>> begin
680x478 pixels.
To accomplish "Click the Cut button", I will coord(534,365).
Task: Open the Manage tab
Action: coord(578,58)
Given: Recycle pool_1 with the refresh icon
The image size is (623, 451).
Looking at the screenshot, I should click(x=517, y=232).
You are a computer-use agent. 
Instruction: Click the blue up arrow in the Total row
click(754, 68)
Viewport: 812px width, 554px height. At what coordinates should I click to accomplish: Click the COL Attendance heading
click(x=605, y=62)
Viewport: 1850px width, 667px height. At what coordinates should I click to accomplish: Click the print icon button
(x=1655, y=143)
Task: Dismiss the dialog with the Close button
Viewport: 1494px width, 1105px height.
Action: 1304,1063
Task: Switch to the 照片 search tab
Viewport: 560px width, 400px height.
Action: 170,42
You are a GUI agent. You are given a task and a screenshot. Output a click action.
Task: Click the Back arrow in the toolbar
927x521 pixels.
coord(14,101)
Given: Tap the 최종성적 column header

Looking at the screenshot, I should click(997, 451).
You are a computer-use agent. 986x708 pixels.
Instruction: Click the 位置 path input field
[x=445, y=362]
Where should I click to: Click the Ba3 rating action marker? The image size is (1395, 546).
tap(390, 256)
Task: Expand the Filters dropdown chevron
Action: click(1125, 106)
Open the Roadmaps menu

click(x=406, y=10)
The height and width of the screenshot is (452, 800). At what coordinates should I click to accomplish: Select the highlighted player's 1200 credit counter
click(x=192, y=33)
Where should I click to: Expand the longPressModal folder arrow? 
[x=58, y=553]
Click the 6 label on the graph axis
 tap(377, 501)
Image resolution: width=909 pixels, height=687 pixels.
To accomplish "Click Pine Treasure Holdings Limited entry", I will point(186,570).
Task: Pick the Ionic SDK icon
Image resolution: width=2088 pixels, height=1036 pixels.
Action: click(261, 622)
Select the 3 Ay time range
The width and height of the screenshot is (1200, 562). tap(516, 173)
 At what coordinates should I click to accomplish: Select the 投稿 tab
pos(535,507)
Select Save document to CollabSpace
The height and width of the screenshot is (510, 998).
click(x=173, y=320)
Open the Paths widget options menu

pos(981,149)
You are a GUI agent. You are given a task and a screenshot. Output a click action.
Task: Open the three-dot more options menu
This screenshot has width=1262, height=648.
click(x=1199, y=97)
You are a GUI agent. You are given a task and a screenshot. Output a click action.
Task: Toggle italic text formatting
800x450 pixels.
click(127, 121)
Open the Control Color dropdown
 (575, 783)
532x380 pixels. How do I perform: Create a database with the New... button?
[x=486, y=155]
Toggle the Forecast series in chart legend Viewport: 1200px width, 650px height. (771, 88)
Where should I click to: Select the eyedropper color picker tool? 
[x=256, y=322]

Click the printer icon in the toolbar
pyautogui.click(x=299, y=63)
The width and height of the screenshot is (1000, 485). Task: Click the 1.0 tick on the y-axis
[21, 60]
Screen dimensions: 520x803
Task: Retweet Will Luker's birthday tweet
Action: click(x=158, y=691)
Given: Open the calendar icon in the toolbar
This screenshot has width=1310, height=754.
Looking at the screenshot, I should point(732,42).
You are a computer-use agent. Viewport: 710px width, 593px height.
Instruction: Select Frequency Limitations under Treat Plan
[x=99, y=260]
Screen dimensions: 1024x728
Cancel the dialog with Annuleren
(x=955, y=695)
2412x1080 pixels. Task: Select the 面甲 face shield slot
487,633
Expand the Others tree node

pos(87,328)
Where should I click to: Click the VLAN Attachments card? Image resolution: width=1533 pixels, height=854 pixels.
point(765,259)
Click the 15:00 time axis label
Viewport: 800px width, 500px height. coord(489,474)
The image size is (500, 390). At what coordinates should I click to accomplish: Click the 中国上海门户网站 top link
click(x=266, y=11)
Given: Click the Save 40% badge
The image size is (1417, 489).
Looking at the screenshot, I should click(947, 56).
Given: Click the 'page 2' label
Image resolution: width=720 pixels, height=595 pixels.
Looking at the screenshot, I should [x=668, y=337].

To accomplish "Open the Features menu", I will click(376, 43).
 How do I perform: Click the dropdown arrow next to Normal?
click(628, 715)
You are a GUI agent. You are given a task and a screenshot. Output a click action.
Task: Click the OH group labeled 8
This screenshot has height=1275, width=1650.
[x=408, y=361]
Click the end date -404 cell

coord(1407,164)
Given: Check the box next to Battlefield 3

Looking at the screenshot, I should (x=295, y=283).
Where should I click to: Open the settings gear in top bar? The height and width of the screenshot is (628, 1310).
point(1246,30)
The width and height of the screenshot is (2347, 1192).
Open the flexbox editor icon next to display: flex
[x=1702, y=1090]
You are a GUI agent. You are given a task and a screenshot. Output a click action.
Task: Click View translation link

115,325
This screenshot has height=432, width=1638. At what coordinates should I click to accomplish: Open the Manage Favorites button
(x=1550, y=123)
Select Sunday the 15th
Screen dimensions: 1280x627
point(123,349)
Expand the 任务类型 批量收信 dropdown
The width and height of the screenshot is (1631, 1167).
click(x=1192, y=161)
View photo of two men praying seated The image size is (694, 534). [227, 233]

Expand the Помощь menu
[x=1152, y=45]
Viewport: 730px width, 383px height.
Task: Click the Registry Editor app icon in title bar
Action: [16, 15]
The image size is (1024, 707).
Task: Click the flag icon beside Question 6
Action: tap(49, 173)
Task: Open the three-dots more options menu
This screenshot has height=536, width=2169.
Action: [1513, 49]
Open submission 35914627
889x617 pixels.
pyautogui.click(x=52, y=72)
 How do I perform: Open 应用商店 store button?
>> end
▸ **WHAT TO DO**
Reproduce all of the rows above again, character for character, with nothing changed.

▸ **WRITTEN SOLUTION**
680x478 pixels.
To accomplish "Click the Cut button", I will coord(534,365).
Task: Open the Manage tab
Action: coord(578,58)
Given: Recycle pool_1 with the refresh icon
The image size is (623, 451).
Looking at the screenshot, I should click(x=517, y=232).
You are a computer-use agent. 
Instruction: Click the blue up arrow in the Total row
click(754, 68)
Viewport: 812px width, 554px height. At what coordinates should I click to accomplish: Click the COL Attendance heading
click(x=605, y=62)
Viewport: 1850px width, 667px height. At what coordinates should I click to accomplish: Click the print icon button
(x=1655, y=143)
Task: Dismiss the dialog with the Close button
Viewport: 1494px width, 1105px height.
Action: 1304,1063
Task: Switch to the 照片 search tab
Viewport: 560px width, 400px height.
Action: 170,42
You are a GUI agent. You are given a task and a screenshot. Output a click action.
Task: Click the Back arrow in the toolbar
927x521 pixels.
coord(14,101)
Given: Tap the 최종성적 column header

Looking at the screenshot, I should click(997, 451).
You are a computer-use agent. 986x708 pixels.
Instruction: Click the 位置 path input field
[x=445, y=362]
Where should I click to: Click the Ba3 rating action marker? The image size is (1395, 546).
tap(390, 256)
Task: Expand the Filters dropdown chevron
Action: click(1125, 106)
Open the Roadmaps menu

click(x=406, y=10)
The height and width of the screenshot is (452, 800). At what coordinates should I click to accomplish: Select the highlighted player's 1200 credit counter
click(x=192, y=33)
Where should I click to: Expand the longPressModal folder arrow? 
[x=58, y=553]
Click the 6 label on the graph axis
 tap(377, 501)
Image resolution: width=909 pixels, height=687 pixels.
To accomplish "Click Pine Treasure Holdings Limited entry", I will point(186,570).
Task: Pick the Ionic SDK icon
Image resolution: width=2088 pixels, height=1036 pixels.
Action: click(261, 622)
Select the 3 Ay time range
The width and height of the screenshot is (1200, 562). tap(516, 173)
 At what coordinates should I click to accomplish: Select the 投稿 tab
pos(535,507)
Select Save document to CollabSpace
The height and width of the screenshot is (510, 998).
click(x=173, y=320)
Open the Paths widget options menu

pos(981,149)
You are a GUI agent. You are given a task and a screenshot. Output a click action.
Task: Open the three-dot more options menu
This screenshot has width=1262, height=648.
click(x=1199, y=97)
You are a GUI agent. You are given a task and a screenshot. Output a click action.
Task: Toggle italic text formatting
800x450 pixels.
click(127, 121)
Open the Control Color dropdown
 (575, 783)
532x380 pixels. How do I perform: Create a database with the New... button?
[x=486, y=155]
Toggle the Forecast series in chart legend Viewport: 1200px width, 650px height. (771, 88)
Where should I click to: Select the eyedropper color picker tool? 
[x=256, y=322]

Click the printer icon in the toolbar
pyautogui.click(x=299, y=63)
The width and height of the screenshot is (1000, 485). Task: Click the 1.0 tick on the y-axis
[21, 60]
Screen dimensions: 520x803
Task: Retweet Will Luker's birthday tweet
Action: click(x=158, y=691)
Given: Open the calendar icon in the toolbar
This screenshot has width=1310, height=754.
Looking at the screenshot, I should point(732,42).
You are a computer-use agent. Viewport: 710px width, 593px height.
Instruction: Select Frequency Limitations under Treat Plan
[x=99, y=260]
Screen dimensions: 1024x728
Cancel the dialog with Annuleren
(x=955, y=695)
2412x1080 pixels. Task: Select the 面甲 face shield slot
487,633
Expand the Others tree node

pos(87,328)
Where should I click to: Click the VLAN Attachments card? Image resolution: width=1533 pixels, height=854 pixels.
point(765,259)
Click the 15:00 time axis label
Viewport: 800px width, 500px height. coord(489,474)
The image size is (500, 390). At what coordinates should I click to accomplish: Click the 中国上海门户网站 top link
click(x=266, y=11)
Given: Click the Save 40% badge
The image size is (1417, 489).
Looking at the screenshot, I should click(947, 56).
Given: Click the 'page 2' label
Image resolution: width=720 pixels, height=595 pixels.
Looking at the screenshot, I should [x=668, y=337].

To accomplish "Open the Features menu", I will click(376, 43).
 How do I perform: Click the dropdown arrow next to Normal?
click(628, 715)
You are a GUI agent. You are given a task and a screenshot. Output a click action.
Task: Click the OH group labeled 8
This screenshot has height=1275, width=1650.
[x=408, y=361]
Click the end date -404 cell

coord(1407,164)
Given: Check the box next to Battlefield 3

Looking at the screenshot, I should (x=295, y=283).
Where should I click to: Open the settings gear in top bar? The height and width of the screenshot is (628, 1310).
point(1246,30)
The width and height of the screenshot is (2347, 1192).
Open the flexbox editor icon next to display: flex
[x=1702, y=1090]
You are a GUI agent. You are given a task and a screenshot. Output a click action.
Task: Click View translation link

115,325
This screenshot has height=432, width=1638. At what coordinates should I click to accomplish: Open the Manage Favorites button
(x=1550, y=123)
Select Sunday the 15th
Screen dimensions: 1280x627
point(123,349)
Expand the 任务类型 批量收信 dropdown
The width and height of the screenshot is (1631, 1167).
click(x=1192, y=161)
View photo of two men praying seated The image size is (694, 534). [227, 233]

Expand the Помощь menu
[x=1152, y=45]
Viewport: 730px width, 383px height.
Task: Click the Registry Editor app icon in title bar
Action: [16, 15]
The image size is (1024, 707).
Task: Click the flag icon beside Question 6
Action: tap(49, 173)
Task: Open the three-dots more options menu
This screenshot has height=536, width=2169.
Action: [1513, 49]
Open submission 35914627
889x617 pixels.
pyautogui.click(x=52, y=72)
 How do I perform: Open 应用商店 store button?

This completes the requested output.